[SOURCE RECORDS]
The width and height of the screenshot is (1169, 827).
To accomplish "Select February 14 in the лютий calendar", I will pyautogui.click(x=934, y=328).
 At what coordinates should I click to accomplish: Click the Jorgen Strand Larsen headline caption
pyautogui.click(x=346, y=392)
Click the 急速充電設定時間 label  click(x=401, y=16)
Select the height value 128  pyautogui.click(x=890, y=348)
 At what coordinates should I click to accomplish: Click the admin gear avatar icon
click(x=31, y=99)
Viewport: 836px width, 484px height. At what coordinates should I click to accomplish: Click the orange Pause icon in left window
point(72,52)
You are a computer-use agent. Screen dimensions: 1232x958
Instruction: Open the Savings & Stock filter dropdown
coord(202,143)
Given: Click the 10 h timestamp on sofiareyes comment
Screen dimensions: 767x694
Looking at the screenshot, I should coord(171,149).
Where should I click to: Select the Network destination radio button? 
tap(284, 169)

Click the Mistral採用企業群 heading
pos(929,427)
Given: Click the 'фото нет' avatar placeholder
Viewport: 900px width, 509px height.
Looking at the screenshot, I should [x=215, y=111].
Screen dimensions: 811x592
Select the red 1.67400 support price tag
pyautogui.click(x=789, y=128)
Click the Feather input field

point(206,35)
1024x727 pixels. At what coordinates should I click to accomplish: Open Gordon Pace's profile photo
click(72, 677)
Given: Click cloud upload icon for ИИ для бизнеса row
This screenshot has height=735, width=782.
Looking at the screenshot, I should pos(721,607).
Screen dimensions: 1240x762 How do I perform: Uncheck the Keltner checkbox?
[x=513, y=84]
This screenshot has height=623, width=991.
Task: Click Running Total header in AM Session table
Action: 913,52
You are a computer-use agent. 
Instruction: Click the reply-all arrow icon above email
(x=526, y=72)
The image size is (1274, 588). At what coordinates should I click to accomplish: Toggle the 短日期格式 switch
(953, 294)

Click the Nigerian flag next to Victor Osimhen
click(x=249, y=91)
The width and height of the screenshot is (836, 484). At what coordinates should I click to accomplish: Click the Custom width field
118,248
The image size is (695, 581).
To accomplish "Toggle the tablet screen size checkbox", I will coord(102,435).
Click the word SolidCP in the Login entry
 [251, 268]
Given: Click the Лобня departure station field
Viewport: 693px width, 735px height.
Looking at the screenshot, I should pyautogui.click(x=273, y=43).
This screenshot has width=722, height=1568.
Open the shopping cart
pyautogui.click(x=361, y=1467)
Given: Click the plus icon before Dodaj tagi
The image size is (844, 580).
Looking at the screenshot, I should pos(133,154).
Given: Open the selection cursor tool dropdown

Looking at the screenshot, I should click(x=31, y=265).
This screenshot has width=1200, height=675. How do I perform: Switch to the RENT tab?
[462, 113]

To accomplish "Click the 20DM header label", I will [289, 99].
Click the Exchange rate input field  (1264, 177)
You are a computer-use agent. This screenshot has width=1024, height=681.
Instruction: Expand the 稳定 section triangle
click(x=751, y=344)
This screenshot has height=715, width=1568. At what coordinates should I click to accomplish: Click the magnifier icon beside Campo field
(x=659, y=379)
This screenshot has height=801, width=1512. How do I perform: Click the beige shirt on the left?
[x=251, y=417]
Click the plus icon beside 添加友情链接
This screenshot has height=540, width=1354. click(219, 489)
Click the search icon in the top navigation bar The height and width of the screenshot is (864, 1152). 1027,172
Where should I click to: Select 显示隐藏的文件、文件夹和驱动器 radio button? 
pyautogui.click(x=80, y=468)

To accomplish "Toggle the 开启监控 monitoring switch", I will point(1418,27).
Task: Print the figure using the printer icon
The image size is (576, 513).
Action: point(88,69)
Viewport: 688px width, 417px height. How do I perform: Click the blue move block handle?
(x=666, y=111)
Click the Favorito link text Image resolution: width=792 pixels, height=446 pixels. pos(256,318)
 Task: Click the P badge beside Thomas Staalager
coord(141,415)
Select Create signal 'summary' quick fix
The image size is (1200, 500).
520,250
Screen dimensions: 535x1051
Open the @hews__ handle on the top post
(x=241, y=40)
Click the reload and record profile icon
[/SOURCE RECORDS]
- INSTRUCTIONS TO FOLLOW
Start with the first line of the data and print every line exactly. The line containing "Select the height" is the last one to include.

- OUTPUT OF THE TASK
The width and height of the screenshot is (1169, 827).
To accomplish "Select February 14 in the лютий calendar", I will pyautogui.click(x=934, y=328).
 At what coordinates should I click to accomplish: Click the Jorgen Strand Larsen headline caption
pyautogui.click(x=346, y=392)
Click the 急速充電設定時間 label  click(x=401, y=16)
Select the height value 128  pyautogui.click(x=890, y=348)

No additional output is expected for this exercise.